Büyü: Çeşitli yollarla, birçok şeyi kötüye kullanarak insanı ya da herhangi bir olayı kontrol altına almak, istediklerini uygulamak, özellikle insanda kişinin islemediklerini yaptırma gücüne büyü denir bunu yapanlara da büyücü…

Cadıların büyü yapma güçleri olduğuna inanılırmış. Bunların doğaüstü güçleriyle her şeyleri yaptırabileceklerine de…

Şimdi birde benim kullandığım bir terimi tekrarlamamda sakınca yok.
Birde farklı bir pencereden bakmak lazım...
Aslını araştırdığımız zaman garip şeylerde çıkıyor ortaya.

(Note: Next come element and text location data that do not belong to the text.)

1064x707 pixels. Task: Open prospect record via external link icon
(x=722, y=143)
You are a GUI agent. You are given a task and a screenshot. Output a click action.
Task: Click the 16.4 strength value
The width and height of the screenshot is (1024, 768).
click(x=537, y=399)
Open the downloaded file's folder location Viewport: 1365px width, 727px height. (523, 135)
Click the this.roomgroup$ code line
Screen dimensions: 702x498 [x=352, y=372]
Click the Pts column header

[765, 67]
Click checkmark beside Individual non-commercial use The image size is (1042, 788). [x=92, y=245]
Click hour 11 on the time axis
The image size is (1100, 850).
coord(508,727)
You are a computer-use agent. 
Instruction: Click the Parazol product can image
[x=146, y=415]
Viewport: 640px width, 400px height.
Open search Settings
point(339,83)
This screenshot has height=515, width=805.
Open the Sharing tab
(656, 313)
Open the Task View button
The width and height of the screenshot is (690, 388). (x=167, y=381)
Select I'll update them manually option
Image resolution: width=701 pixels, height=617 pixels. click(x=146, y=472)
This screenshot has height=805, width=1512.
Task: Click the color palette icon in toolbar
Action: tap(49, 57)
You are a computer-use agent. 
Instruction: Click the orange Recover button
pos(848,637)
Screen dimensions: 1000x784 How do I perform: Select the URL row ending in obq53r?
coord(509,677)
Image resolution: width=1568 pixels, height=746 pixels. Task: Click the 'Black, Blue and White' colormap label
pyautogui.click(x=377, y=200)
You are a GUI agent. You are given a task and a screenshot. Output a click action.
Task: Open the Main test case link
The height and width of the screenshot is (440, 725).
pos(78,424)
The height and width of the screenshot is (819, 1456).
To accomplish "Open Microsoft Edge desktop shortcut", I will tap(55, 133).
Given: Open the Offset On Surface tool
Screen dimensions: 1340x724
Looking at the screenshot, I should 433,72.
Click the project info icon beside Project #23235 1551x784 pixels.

Cadıların şifacı oldukları gibi!
Onlar atalarından yani anneanne ya da babaannelerinden kalma bir alışkanlığın devamını yapan otacılarmış.
Bunlar dağları, bayırları yani bitki toplayabilecekleri yerleri gezerler ve bitki köklerinden, yabani otlara kadar birçok bitkiyi toplar karıştırır, kaynatır ya da ezer bazen macun kıvamında basen toz halinde bir çeşit ilaç yaparlarmış. Bunları da hastalara verdikleri zaman bir süre sonra iyileşen hastalarda bunun büyü yolu ile olduğunu düşünürlermiş.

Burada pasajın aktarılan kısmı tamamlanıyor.